- WHAT TO WORK ON:
Would you extract the whole listing below and retype it exactly?

- RECORDS PROVIDED:
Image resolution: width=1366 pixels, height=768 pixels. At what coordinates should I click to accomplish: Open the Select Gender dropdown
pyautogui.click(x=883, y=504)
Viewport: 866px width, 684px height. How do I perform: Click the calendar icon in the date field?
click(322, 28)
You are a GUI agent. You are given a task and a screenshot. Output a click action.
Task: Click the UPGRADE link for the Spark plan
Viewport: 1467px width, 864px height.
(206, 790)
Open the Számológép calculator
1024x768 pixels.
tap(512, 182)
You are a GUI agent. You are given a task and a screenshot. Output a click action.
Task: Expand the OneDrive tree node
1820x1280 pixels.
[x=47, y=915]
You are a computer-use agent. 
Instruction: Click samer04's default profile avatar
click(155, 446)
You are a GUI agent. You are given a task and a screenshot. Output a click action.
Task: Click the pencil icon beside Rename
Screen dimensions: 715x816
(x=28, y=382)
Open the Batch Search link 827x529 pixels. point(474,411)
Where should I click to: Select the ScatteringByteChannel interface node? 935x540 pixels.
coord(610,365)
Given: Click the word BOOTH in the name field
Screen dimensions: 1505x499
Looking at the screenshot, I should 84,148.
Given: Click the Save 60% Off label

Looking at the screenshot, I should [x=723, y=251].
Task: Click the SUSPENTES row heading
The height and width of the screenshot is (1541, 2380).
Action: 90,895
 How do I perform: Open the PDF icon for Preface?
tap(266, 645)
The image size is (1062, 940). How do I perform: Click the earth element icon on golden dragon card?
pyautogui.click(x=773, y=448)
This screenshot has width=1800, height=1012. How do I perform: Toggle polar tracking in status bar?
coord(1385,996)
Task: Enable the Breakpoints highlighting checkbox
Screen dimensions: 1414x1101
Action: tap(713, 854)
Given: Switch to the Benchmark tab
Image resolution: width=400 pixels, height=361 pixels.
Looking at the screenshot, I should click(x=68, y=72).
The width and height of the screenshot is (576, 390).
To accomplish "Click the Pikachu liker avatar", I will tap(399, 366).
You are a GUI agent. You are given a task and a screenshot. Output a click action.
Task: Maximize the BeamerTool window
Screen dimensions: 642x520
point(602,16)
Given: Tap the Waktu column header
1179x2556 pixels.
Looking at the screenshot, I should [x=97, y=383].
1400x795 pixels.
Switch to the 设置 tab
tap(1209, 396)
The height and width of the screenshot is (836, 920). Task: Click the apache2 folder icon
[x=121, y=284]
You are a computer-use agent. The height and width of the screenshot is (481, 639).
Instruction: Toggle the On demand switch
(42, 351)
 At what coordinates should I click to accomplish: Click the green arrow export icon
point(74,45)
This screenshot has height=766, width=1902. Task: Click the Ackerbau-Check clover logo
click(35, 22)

- COMPLETED TASK:
Image resolution: width=1366 pixels, height=768 pixels. At what coordinates should I click to accomplish: Open the Select Gender dropdown
pyautogui.click(x=883, y=504)
Viewport: 866px width, 684px height. How do I perform: Click the calendar icon in the date field?
click(322, 28)
You are a GUI agent. You are given a task and a screenshot. Output a click action.
Task: Click the UPGRADE link for the Spark plan
Viewport: 1467px width, 864px height.
(206, 790)
Open the Számológép calculator
1024x768 pixels.
tap(512, 182)
You are a GUI agent. You are given a task and a screenshot. Output a click action.
Task: Expand the OneDrive tree node
1820x1280 pixels.
[x=47, y=915]
You are a computer-use agent. 
Instruction: Click samer04's default profile avatar
click(155, 446)
You are a GUI agent. You are given a task and a screenshot. Output a click action.
Task: Click the pencil icon beside Rename
Screen dimensions: 715x816
(x=28, y=382)
Open the Batch Search link 827x529 pixels. point(474,411)
Where should I click to: Select the ScatteringByteChannel interface node? 935x540 pixels.
coord(610,365)
Given: Click the word BOOTH in the name field
Screen dimensions: 1505x499
Looking at the screenshot, I should 84,148.
Given: Click the Save 60% Off label

Looking at the screenshot, I should [x=723, y=251].
Task: Click the SUSPENTES row heading
The height and width of the screenshot is (1541, 2380).
Action: 90,895
 How do I perform: Open the PDF icon for Preface?
tap(266, 645)
The image size is (1062, 940). How do I perform: Click the earth element icon on golden dragon card?
pyautogui.click(x=773, y=448)
This screenshot has width=1800, height=1012. How do I perform: Toggle polar tracking in status bar?
coord(1385,996)
Task: Enable the Breakpoints highlighting checkbox
Screen dimensions: 1414x1101
Action: tap(713, 854)
Given: Switch to the Benchmark tab
Image resolution: width=400 pixels, height=361 pixels.
Looking at the screenshot, I should click(x=68, y=72).
The width and height of the screenshot is (576, 390).
To accomplish "Click the Pikachu liker avatar", I will tap(399, 366).
You are a GUI agent. You are given a task and a screenshot. Output a click action.
Task: Maximize the BeamerTool window
Screen dimensions: 642x520
point(602,16)
Given: Tap the Waktu column header
1179x2556 pixels.
Looking at the screenshot, I should [x=97, y=383].
1400x795 pixels.
Switch to the 设置 tab
tap(1209, 396)
The height and width of the screenshot is (836, 920). Task: Click the apache2 folder icon
[x=121, y=284]
You are a computer-use agent. The height and width of the screenshot is (481, 639).
Instruction: Toggle the On demand switch
(42, 351)
 At what coordinates should I click to accomplish: Click the green arrow export icon
point(74,45)
This screenshot has height=766, width=1902. Task: Click the Ackerbau-Check clover logo
click(35, 22)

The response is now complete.